Via Sullivan, science has discovered how to keep your grilled meat from killing you:

Now comes some better news. Scientists have found that marinating pork in beer--yes, beer--can reduce the level of carcinogens. According to this study, black ale has the most beneficial qualities, reducing eight types of PAHs by 53%, compared to meat that hadn't been soaked at all. Nonalcoholic Pilsner beer was also useful, showing a 25% reduction, followed by Pilsner (13%). Each piece of meat was marinated for four hours.

The Economist:

This welcome advice was the result of some serious experiments, as Dr Ferreira explains in a paper in the Journal of Agricultural and Food Chemistry. The PAHs created by grilling form from molecules called free radicals which, in turn, form from fat and protein in the intense heat of this type of cooking. One way of stopping PAH-formation, then, might be to apply chemicals called antioxidants that mop up free radicals. And beer is rich in these, in the shape of melanoidins, which form when barley is roasted. So Dr Ferreira and her colleagues prepared some beer marinades, bought some steaks and headed for the griddle.

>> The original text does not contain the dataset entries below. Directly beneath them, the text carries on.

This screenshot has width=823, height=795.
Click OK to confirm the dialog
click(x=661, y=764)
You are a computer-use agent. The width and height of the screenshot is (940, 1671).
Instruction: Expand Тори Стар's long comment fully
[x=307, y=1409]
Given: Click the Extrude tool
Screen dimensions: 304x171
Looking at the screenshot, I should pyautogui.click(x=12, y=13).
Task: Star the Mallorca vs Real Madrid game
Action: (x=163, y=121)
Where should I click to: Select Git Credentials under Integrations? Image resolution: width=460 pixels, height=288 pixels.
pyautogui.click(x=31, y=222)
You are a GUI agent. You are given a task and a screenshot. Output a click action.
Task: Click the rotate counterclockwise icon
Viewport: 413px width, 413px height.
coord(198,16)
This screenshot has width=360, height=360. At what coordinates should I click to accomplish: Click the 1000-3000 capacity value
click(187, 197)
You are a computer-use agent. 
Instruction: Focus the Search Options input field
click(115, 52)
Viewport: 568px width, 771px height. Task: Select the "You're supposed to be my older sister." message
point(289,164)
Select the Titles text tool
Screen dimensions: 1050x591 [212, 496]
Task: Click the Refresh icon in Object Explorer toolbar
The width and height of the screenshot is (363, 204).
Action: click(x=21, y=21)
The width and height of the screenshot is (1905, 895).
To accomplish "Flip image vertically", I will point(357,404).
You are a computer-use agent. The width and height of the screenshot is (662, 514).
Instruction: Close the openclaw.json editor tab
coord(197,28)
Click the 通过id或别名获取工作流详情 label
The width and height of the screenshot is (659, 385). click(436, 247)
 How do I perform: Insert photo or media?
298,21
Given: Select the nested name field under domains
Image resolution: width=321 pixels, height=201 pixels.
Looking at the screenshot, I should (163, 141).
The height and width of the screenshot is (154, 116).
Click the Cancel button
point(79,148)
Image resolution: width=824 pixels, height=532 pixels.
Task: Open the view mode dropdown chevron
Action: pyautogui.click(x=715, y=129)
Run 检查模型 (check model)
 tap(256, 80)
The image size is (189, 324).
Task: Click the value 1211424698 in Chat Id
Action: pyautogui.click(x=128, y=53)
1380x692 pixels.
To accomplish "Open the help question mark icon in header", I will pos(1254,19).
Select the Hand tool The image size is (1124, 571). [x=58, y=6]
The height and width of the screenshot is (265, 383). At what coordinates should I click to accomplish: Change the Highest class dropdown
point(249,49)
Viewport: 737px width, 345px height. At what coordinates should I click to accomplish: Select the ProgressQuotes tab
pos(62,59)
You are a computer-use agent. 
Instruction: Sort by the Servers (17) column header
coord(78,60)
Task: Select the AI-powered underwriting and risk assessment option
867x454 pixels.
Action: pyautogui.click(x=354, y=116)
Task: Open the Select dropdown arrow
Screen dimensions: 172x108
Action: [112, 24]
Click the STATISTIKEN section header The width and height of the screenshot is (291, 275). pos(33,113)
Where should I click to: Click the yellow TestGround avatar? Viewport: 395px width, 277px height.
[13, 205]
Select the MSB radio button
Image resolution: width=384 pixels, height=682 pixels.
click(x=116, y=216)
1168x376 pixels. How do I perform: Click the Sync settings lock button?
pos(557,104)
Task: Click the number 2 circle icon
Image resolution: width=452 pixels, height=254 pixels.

One of their marinades was based on Pilsner, a pale lager. A second was based on a black beer (type unstated). Since black beers have more melanoidins than light beers—as the name suggests, they give it colour—Dr Ferreira’s hypothesis was that steaks steeped in the black-beer marinade would form fewer PAHs than those steeped in the light-beer marinade, which would, in turn, form fewer than control steaks left unmarinated.

And so it proved. When cooked, unmarinated steaks had an average of 21 nanograms (billionths of a gram) of PAHs per gram of grilled meat. Those marinated in Pilsner averaged 18 nanograms. Those marinated in black beer averaged only 10 nanograms. Tasty and healthy too, then. Just what the doctor ordered.